Obgleich formal noch die Zustimmung des Bundesrats aussteht, ist vor dem Hintergrund des bisherigen Verlaufs des Gesetzgebungsverfahrens damit zu rechnen, dass die betreffenden Regelungen zu den „Registerfällen“ wie vorstehend dargestellt bis Ende des Jahres in Kraft treten werden.

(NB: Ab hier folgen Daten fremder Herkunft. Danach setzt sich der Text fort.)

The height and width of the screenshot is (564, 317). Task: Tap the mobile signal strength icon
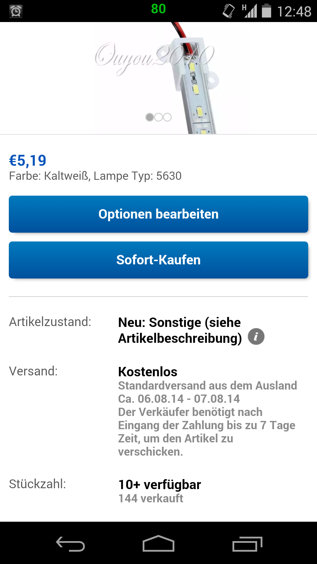(249, 11)
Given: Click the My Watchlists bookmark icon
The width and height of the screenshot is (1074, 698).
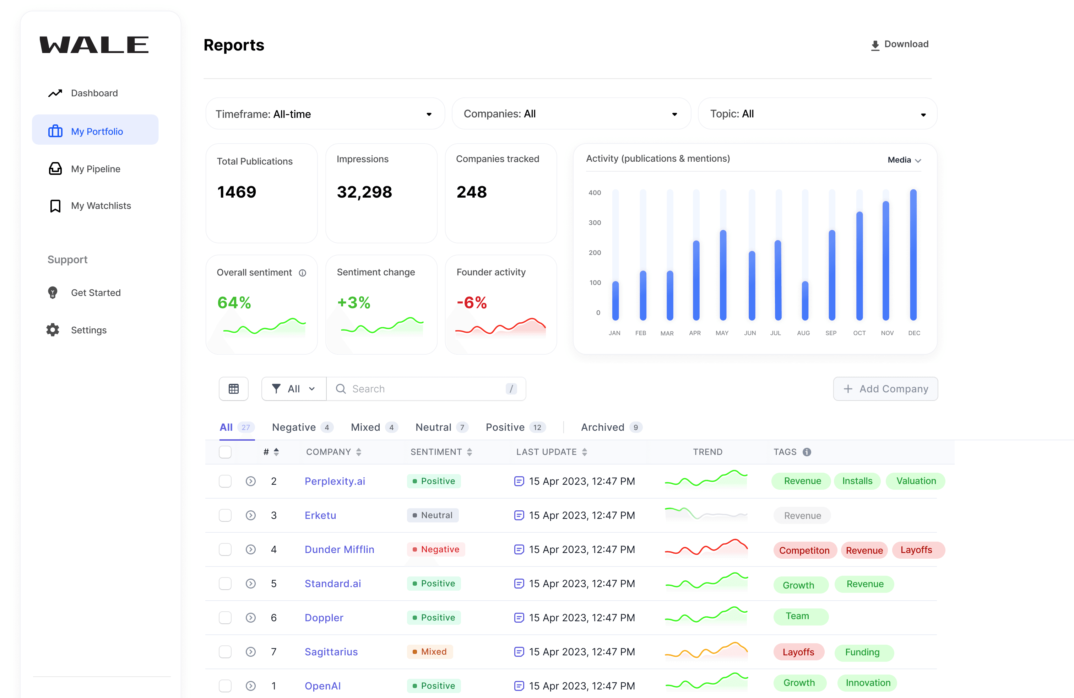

Wie dargestellt, besteht mit Ausnahme der sog. Drittfälle jedenfalls für die Vergangenheit Handlungsbedarf für betroffene Unternehmen. Für die Zukunft sollten Unternehmen die vom Bundestag verabschiedete Neuregelung in ihre strategischen Überlegungen mit einbeziehen. Das Steuerrechtsteam von Allen & Overy unterstützt Sie hier gerne. Gemeinsam mit Ihnen prüfen wir möglicherweise betroffene Lizensierungsstrukturen und Vertragstypen, analysieren und bewerten mögliche Risiken und unterstützen Sie bei der Umsetzung der erforderlichen Maßnahmen.

 

1 Bereits im Entwurf des Abzugssteuermodernisierungsgesetzes vom 19.11.2020 hatte das BMF die Abschaffung der Registerfallbesteuerung vorgeschlagen. Der entsprechende Wortlaut wurde dann in der endgültigen Fassung dieses Gesetzes aber nicht übernommen. 

2 BMF-Schreiben vom 11.02.2021 (BStBl. I 2021, 301), v. 14.07.2021 (BStBl. I 2021,  1005) und v. 29.06.2022 (BStBl. I 2022, 957).